Find "Where should I click to: Click the search" in the data, then restate the line it sits in and every later line word for word, ending with the last line.

_ _ _ _ _

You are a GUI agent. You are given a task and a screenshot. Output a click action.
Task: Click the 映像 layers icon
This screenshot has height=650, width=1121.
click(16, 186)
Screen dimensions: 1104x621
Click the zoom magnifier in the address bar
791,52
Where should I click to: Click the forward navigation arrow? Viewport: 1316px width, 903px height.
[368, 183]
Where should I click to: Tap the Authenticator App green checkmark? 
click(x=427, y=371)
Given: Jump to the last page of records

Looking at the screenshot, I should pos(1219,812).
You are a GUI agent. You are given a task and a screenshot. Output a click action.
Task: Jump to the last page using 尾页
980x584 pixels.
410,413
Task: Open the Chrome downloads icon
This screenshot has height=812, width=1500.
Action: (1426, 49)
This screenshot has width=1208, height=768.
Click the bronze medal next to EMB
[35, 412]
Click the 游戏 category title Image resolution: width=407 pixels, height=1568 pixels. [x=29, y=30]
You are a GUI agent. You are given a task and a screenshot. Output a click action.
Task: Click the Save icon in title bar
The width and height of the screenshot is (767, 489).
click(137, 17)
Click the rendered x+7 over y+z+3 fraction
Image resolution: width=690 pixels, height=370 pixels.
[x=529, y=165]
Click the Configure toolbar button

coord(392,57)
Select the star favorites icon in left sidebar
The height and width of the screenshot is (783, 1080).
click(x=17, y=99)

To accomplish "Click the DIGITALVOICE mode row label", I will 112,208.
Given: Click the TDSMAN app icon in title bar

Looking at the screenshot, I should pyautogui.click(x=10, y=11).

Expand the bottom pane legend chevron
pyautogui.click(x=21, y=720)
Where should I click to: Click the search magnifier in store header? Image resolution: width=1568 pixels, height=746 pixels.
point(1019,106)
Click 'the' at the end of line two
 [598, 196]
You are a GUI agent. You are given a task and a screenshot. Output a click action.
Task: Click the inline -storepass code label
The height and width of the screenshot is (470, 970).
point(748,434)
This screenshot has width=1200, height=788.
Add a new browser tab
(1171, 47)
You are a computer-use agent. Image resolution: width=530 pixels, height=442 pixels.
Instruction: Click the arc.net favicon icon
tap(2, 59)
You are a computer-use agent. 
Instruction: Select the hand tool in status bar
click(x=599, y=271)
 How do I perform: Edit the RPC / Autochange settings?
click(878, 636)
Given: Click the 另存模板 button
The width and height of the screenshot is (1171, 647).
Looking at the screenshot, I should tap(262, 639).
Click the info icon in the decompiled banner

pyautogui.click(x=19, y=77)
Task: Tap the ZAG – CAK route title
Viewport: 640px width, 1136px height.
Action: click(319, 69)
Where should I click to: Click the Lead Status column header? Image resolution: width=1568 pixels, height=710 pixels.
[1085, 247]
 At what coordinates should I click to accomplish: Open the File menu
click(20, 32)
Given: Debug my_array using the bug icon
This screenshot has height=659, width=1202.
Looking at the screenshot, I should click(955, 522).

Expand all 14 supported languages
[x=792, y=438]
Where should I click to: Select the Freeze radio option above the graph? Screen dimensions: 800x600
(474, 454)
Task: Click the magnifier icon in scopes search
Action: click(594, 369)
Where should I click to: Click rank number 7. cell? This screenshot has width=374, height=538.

_ _ _ _ _

> **THE COMPLETED TASK**:
Where should I click to: Click the search magnifier in store header? Image resolution: width=1568 pixels, height=746 pixels.
point(1019,106)
Click 'the' at the end of line two
 [598, 196]
You are a GUI agent. You are given a task and a screenshot. Output a click action.
Task: Click the inline -storepass code label
The height and width of the screenshot is (470, 970).
point(748,434)
This screenshot has width=1200, height=788.
Add a new browser tab
(1171, 47)
You are a computer-use agent. Image resolution: width=530 pixels, height=442 pixels.
Instruction: Click the arc.net favicon icon
tap(2, 59)
You are a computer-use agent. 
Instruction: Select the hand tool in status bar
click(x=599, y=271)
 How do I perform: Edit the RPC / Autochange settings?
click(878, 636)
Given: Click the 另存模板 button
The width and height of the screenshot is (1171, 647).
Looking at the screenshot, I should tap(262, 639).
Click the info icon in the decompiled banner

pyautogui.click(x=19, y=77)
Task: Tap the ZAG – CAK route title
Viewport: 640px width, 1136px height.
Action: click(319, 69)
Where should I click to: Click the Lead Status column header? Image resolution: width=1568 pixels, height=710 pixels.
[1085, 247]
 At what coordinates should I click to accomplish: Open the File menu
click(20, 32)
Given: Debug my_array using the bug icon
This screenshot has height=659, width=1202.
Looking at the screenshot, I should click(955, 522).

Expand all 14 supported languages
[x=792, y=438]
Where should I click to: Select the Freeze radio option above the graph? Screen dimensions: 800x600
(474, 454)
Task: Click the magnifier icon in scopes search
Action: click(594, 369)
Where should I click to: Click rank number 7. cell? This screenshot has width=374, height=538.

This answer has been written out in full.